Intense funeral doom album which translates Moby Dick into audio. Where Mastodon’s Leviathan painted in broad, energetic strokes, the oppressive, foreboding atmosphere of The Call of the Wretched Sea emphasises the horror story aspects of Moby Dick, conjuring images of Ahab (as in the captain of Pequod) throwing the sextant overboard. The music booms around whilst still crushing down like the weight of the sea, and it’s hard to associate the vocals, as gutteral as they, with coming out of the mouth of a human being.

The PoguesIf I Should Fall From Grace With God (Pogue Mahone/Warner Music)

A mix of traditional Irish folk, Shane MacGowan’s punk singing and a diverse array of world music. I want to be a Pogue.

PelicanWhat We All Come To Need (Southern Lord)

Driving, instrumental post–metal. It can be hard for instrumental guitar music with no vocals to be memorable, but What We All Come To Need feels like the complete package. When The Creeper and Strung Up From The Sky kick in it brings that ethereal feeling of feeling like king of the valley.

Avenged SevenfoldCity of Evil (Warner Brothers)

Despite sitting at the commercial end of the spectrum (well, map) of metal, there is a strong element of the epic to City of Evil, consisting of 11 songs over 73 minutes, which vary in length from five to nine minutes. It’s flashy and fun – guitar heroics litter the whole album, which, whilst verging on cheesy on their other albums (particularly their self–titled 2007 album), are perfectly balanced here. The whole of the album, even dourer tracks Seize The Day and Strength of the World, are energetic, helped by the big production values, and the way that the intro of opener Beast and the Harlot gives way into that double kick pattern has become a landmark of modern metal.

Rise Against, Long Forgotten Songs (Interscope Records)

B–sides and covers in Rise Against’s punchy punk rock style. The covers include two of the best I have ever heard, Bob Dylan’s Ballad of Hollis Brown and Black Flag’s Nervous Breakdown

Inter ArmaSky Burial (Relapse)

Sky Burial doesn’t take the genre–agnostic approach that Inter Arma would display on their later album Paradise Gallows, focusing a lot more on doom, but elements of this approach are clearly in their genesis, with death metal, Americana and a Pink Floyd influence mixed in with the aforementioned doom.

DeafheavenOrdinary Corrupt Human Love (Anti–)
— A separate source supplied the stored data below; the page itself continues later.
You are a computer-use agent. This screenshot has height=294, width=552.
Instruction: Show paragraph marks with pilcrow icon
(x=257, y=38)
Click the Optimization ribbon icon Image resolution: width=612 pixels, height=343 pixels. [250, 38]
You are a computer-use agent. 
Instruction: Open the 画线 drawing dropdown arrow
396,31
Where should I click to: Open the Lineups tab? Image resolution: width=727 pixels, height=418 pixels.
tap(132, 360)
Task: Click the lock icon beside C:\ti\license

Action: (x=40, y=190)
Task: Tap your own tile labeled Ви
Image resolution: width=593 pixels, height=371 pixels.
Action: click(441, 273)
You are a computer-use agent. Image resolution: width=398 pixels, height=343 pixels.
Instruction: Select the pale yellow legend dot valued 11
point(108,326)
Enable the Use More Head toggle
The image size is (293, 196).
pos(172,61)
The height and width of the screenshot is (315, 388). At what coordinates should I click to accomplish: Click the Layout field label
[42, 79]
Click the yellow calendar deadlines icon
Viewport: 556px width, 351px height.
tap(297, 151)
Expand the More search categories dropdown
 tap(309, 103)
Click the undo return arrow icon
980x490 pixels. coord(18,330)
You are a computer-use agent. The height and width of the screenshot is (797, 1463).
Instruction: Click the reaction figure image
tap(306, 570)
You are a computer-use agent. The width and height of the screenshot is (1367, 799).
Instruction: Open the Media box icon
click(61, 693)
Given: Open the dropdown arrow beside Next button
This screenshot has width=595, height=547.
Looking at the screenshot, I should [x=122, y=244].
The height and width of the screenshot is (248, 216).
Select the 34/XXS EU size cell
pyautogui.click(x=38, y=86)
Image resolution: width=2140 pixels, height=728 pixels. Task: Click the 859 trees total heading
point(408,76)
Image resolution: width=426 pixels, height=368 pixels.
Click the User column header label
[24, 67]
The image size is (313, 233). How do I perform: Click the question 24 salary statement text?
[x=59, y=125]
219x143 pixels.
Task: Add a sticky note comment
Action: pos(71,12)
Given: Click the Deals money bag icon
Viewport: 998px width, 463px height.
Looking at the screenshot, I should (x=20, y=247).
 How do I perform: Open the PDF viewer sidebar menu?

There’s a certain breed of wispy indie music in which there seems to be a competition who can have the most boring album art (not to mention the music – play a riff, goddammit). The cover art of Ordinary Corrupt Human Love threatens to take this title. An unfocused black and white photo shows what might be guitarist Kerry McCoy wearing sunglasses and a scarf walking down an even–more–out–of–focus city street. Given the distinctive artwork that adorned their previous three albums, and Deafheaven’s well–known focus on aesthetics, this is surprising. Have Deafheaven morphed into shoegaze, as their prior albums so often hinted they would? Well, yes and no, but what’s definite is that this transmutation has worked. Overall, it’s lighter than previous album New Bermuda, with more acoustic sections (You Without End) (which also includes a piano), clean vocals (Canary Yellow) and extended moments of ethereal reverb (Glint), but the shrieked vocals, tremolo picking and blast beats steer it well away from wispiness to strike a balance of light and dark.

‘I can’t believe it’s not black metal.’

Death, Individual Thought Patterns (Relapse)

More melodic than Death’s preceding album Human, this is metal that deliveries on all that technical metal promises without falling into its pitfalls. In fact, in terms of longevity, Death can be mentioned in the same breath as Metallica in how much they were ahead of their time, in the the scope of their influence and in the range of their evolution, with 1993’s Individual Thought Patterns a demonstration of each of these. There is a lot to unpack within these 10 tracks, with lots of of riffs, shredding and a watertight rhythm section including independent bass lines from Steve DiGiorgio on his fretless bass. Progressive, experimental death metal firing on all cylinders physically and intellectually.